**OBJETIVO 1:** Resuma o trecho selecionado em duas frases.
_ _ _ _ _ _ _
O
MRT (ex-LER e PTS, na Argentina) tem criticado a proposta de eleições gerais do
PSTU, opondo à mesma uma Assembleia Constituinte Soberana, proposta para as
mais diversas situações. Deduz-se, portanto, que essa proposta teria um mérito
em si mesma, independentemente de conjuntura. Essa proposta também leva água ao
moinho do impeachment e teoricamente é uma defesa da revolução democrática. A
presente crítica toma como base o seu texto “A Assembleia Constituinte dentro
do programa transicional dos revolucionários”, onde se lê: “Chama a atenção a
dificuldade que a esquerda, como o PSTU e o PSOL, tem para entender a
importância das consignas radicais no combate ao podre regime democrático
burguês (como a Assembleia Constituinte), relegando-as a um completo
esquecimento”.
_ _ _ _ _ _ _
**OBJETIVO 2:** Nas linhas de dados, apresente como lista numerada a parte que começa na linha com "The height and" e segue até a linha com "[x=1283, y=41]", incluindo as duas, sem as linhas em branco.

**LINHAS DE DADOS:**
_ _ _ _ _ _ _
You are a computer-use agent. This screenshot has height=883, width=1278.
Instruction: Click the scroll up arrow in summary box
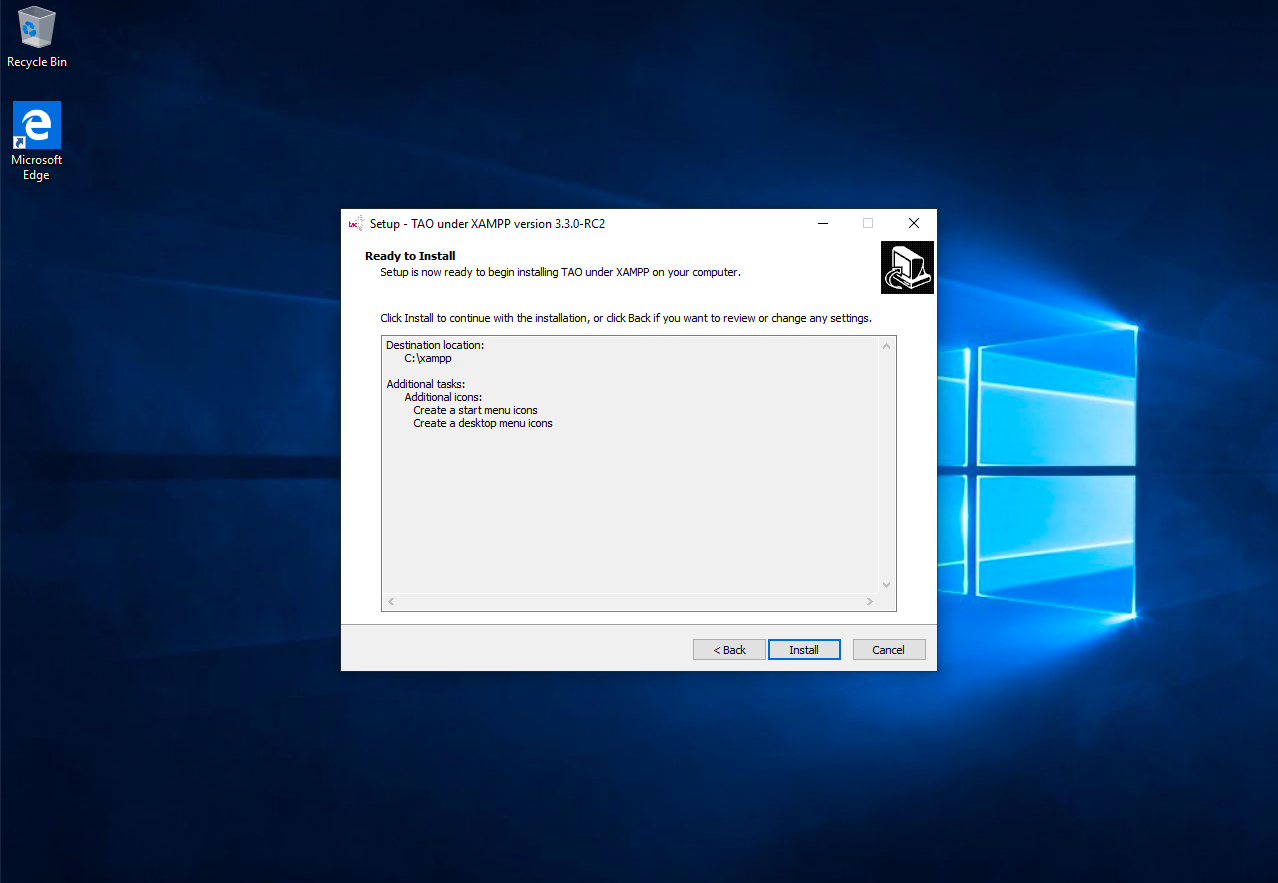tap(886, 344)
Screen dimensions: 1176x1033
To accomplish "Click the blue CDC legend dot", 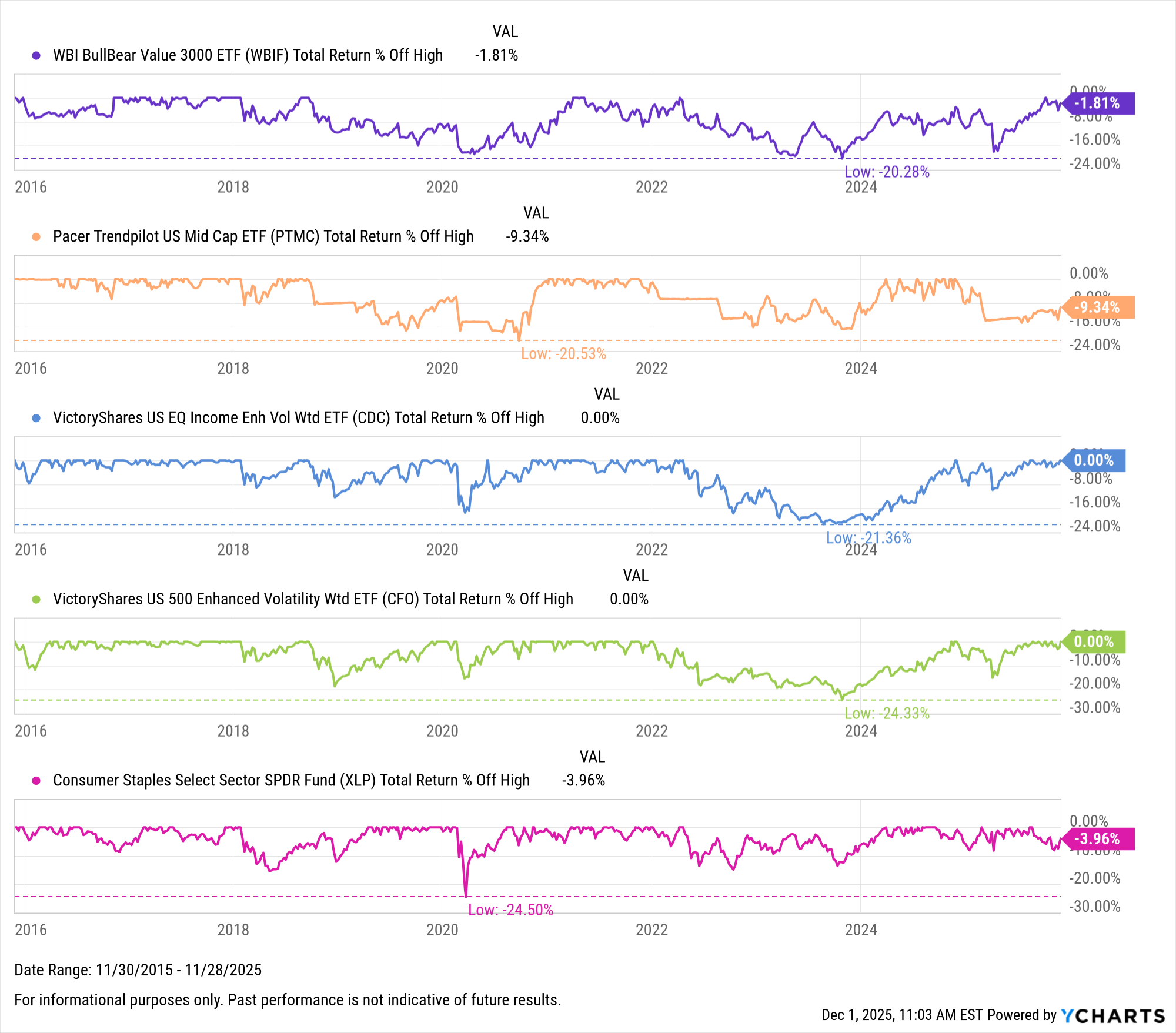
_ _ _ _ _ _ _
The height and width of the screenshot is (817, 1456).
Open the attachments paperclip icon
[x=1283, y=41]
_ _ _ _ _ _ _
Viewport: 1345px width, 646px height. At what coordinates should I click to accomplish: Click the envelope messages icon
_ _ _ _ _ _ _
**RESPOSTA COMPLETA 1:** O MRT (ex-LER e PTS, na Argentina) tem criticado a proposta de eleições gerais do PSTU e oposto a ela uma Assembleia Constituinte Soberana, proposta para as mais diversas situações. Segundo o trecho selecionado, essa proposta leva água ao moinho do impeachment e teoricamente é uma defesa da revolução democrática, e a crítica parte do texto do MRT "A Assembleia Constituinte dentro do programa transicional dos revolucionários", que acusa o PSTU e o PSOL de relegarem as consignas radicais a um completo esquecimento.

**RESPOSTA COMPLETA 2:**
1. The height and width of the screenshot is (817, 1456).
2. Open the attachments paperclip icon
3. [x=1283, y=41]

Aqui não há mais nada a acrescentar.